Uma forma de medir a maturidade da comunidade é pelo volume de suas publicações. Nos últimos dez anos, o número de artigos publicados por matemáticos brasileiros praticamente dobrou, passando de 1 043 papers em 2006 para 2 076 em 2016. Trinta anos atrás, em 1986, os pesquisadores do país respondiam por 0,7% dos artigos matemáticos publicados no mundo. Em 2016, o percentual havia pulado para 2,35%. “É um salto extraordinário”, avaliou Viana.
A promoção do Brasil coroa uma boa fase cujo ápice foi a Medalha Fields conquistada em 2014 por Artur Avila, pesquisador do Impa e do CNRS (Centro Nacional da Pesquisa Científica, em português), na França (o prêmio – o mais importante da disciplina – foi tema de uma edição especial da piauí). “A decisão é um reconhecimento da qualidade da pesquisa que vem sendo realizada há algum tempo no país”, disse Avila. “Ela deve servir para que nossa sociedade compreenda que podemos e devemos fazer ciência de qualidade no Brasil, num momento em que a ciência é tratada como um luxo dispensável em momentos de crise.”
A chegada à primeira divisão é a culminação de um processo iniciado há pouco mais de sessenta anos. O país filiou-se à IMU em 1954, quando foi admitido no grupo 1 – algo como o jardim de infância da disciplina. Foi promovido para o grupo 2 nos anos 60, e para o 3 em 1978. Desde 2005 estava no grupo 4, ao lado de outros nove países, incluindo Austrália, Coreia do Sul, Holanda e Suécia. “Até onde eu saiba, o Brasil é o único país que subiu do grupo 1 ao 5, e isso num intervalo de duas gerações”, disse Marcelo Viana.
Não há critérios objetivos que um país precise preencher para ser admitido na primeira divisão da matemática mundial. Além da qualidade e quantidade das publicações, a IMU leva em conta também os programas de pós-graduação – o Brasil forma hoje quase 180 doutores em matemática por ano, segundo Marcelo Viana –, a organização de eventos que atraiam a comunidade internacional e as atividades de divulgação realizadas, entre outros fatores.
O país pleiteou a promoção em outubro passado, quando enviou à IMU um documento de 32 páginas no qual apresenta um panorama da matemática brasileira (pdf).
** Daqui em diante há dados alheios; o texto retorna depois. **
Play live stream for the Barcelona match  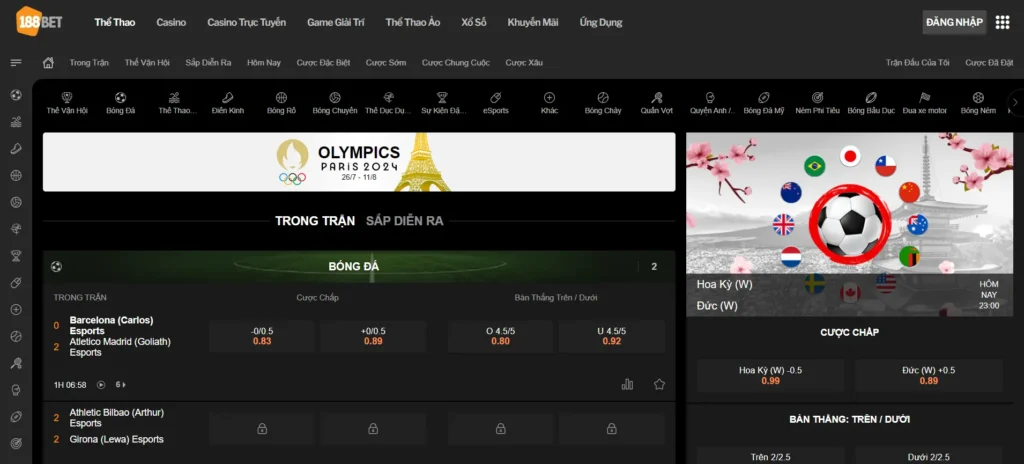coord(101,385)
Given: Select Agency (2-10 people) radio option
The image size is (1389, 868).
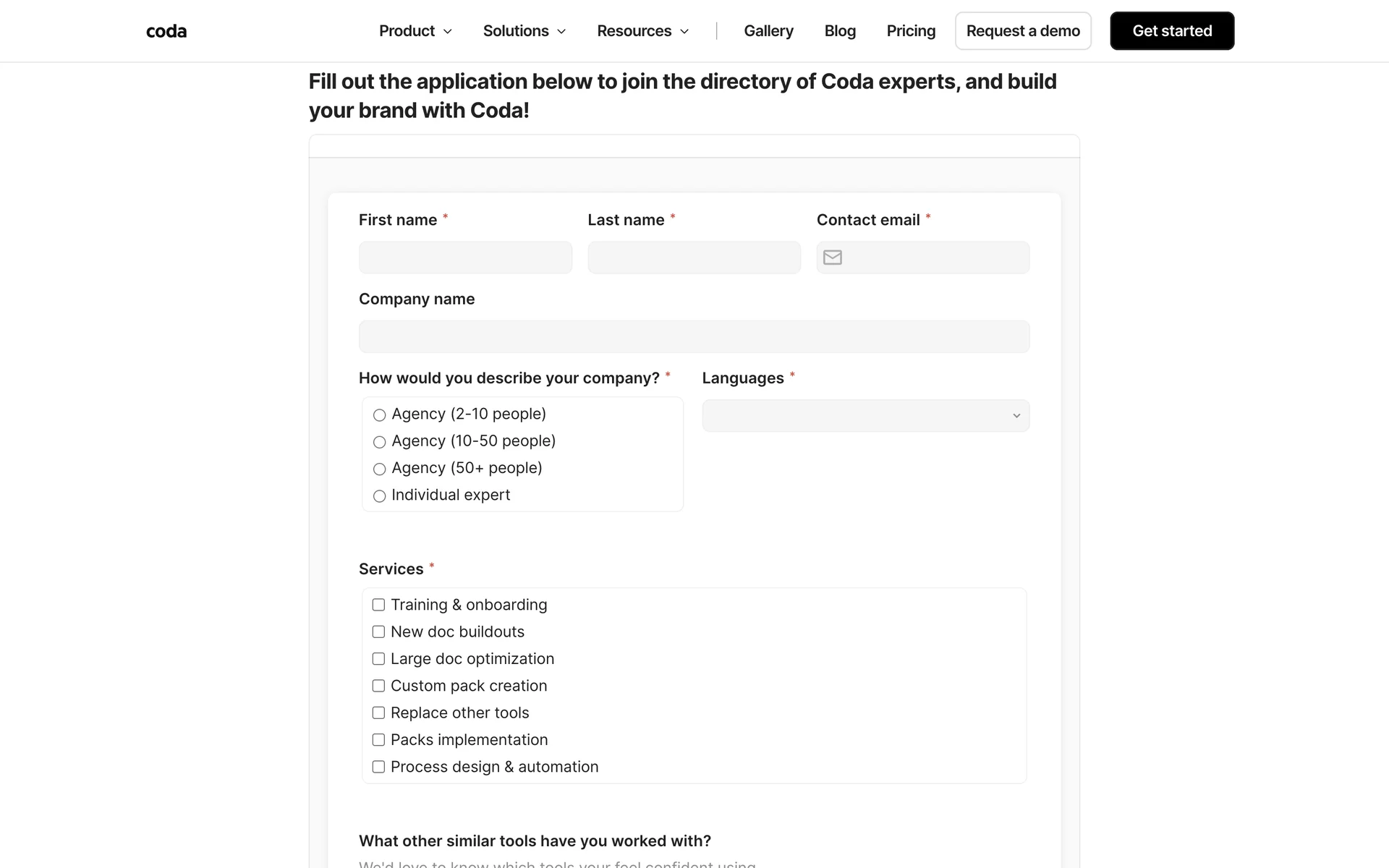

A entidade acatou a reivindicação brasileira de forma unânime e comunicou a novidade aos seus sócios numa circular no dia 19 de janeiro – a decisão passa a valer a partir de fevereiro.
Na prática, a entrada do Brasil na elite da matemática significa que o país terá mais votos na assembleia geral da IMU – e terá que dar uma contribuição financeira anual mais alta. A promoção não deverá ter efeitos práticos no dia a dia dos matemáticos brasileiros. “Mas seremos mais ouvidos e respeitados mundialmente”, ressaltou Viana. (O diretor do Impa se lembra com rancor de quando indicou um conterrâneo para uma comissão e ouviu do interlocutor que a vaga seria preenchida por um britânico ou americano, “pela credibilidade”).
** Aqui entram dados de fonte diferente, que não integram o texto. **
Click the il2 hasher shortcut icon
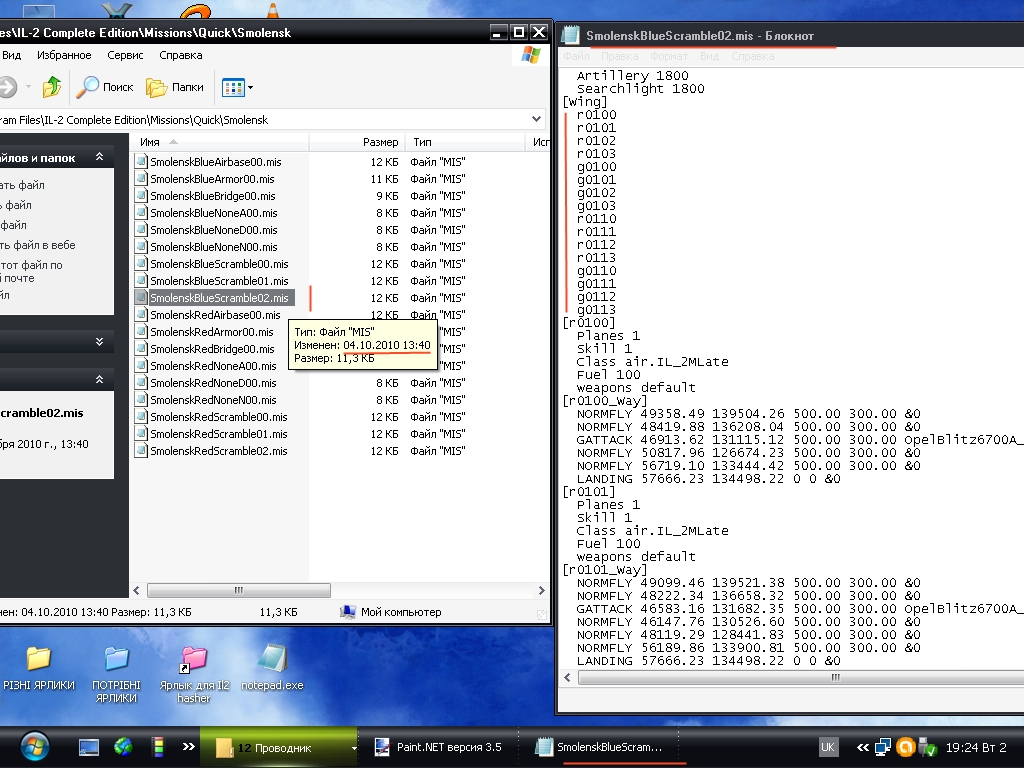The width and height of the screenshot is (1024, 768). pyautogui.click(x=194, y=660)
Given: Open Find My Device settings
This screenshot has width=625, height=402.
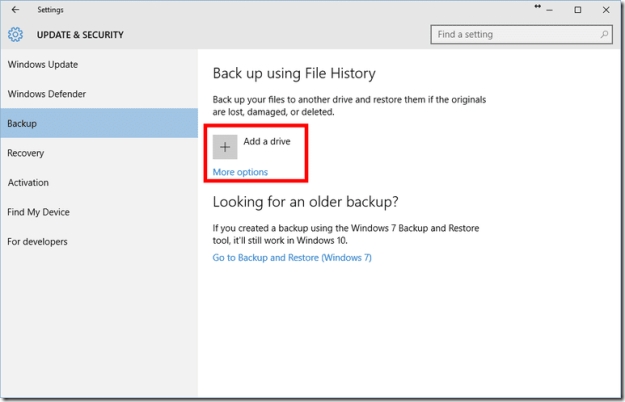Looking at the screenshot, I should [x=38, y=212].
Um indicador desse prestígio será visto no próximo Congresso Internacional de Matemáticos, o mais importante da disciplina. No evento, a ser realizado em agosto deste ano no Rio de Janeiro, haverá doze palestrantes brasileiros, representando sete instituições diferentes. Nas 27 edições anteriores do evento, apenas dezoito brasileiros tiveram esse privilégio, sendo quinze deles representantes do Impa.
Se na pesquisa de ponta o Brasil joga no time dos grandes, porém, quando o assunto é o ensino da disciplina o país tem desempenho calamitoso, e chegar à elite da IMU em nada muda esse quadro. Na última edição do Pisa, um programa internacional que avalia regularmente o desempenho de estudantes de setenta países, os alunos brasileiros ficaram na 65ª posição na prova de matemática.
Resta agora garantir que o Brasil continue a fazer pesquisa de ponta para se manter na elite mundial. “Chegamos até aqui porque houve recursos e políticas consistentes ao longo do tempo para apoiar ciência”, lembrou Viana. Com a crise de recursos que o setor atravessa – o orçamento federal para ciência e tecnologia em 2017 foi o pior dos últimos dez anos, e este ano deve ser ainda menor –, não será nada fácil para o Brasil se manter no topo. “Não quero acreditar que a gente vá jogar isso no lixo, mas há sempre o risco”, alertou o matemático.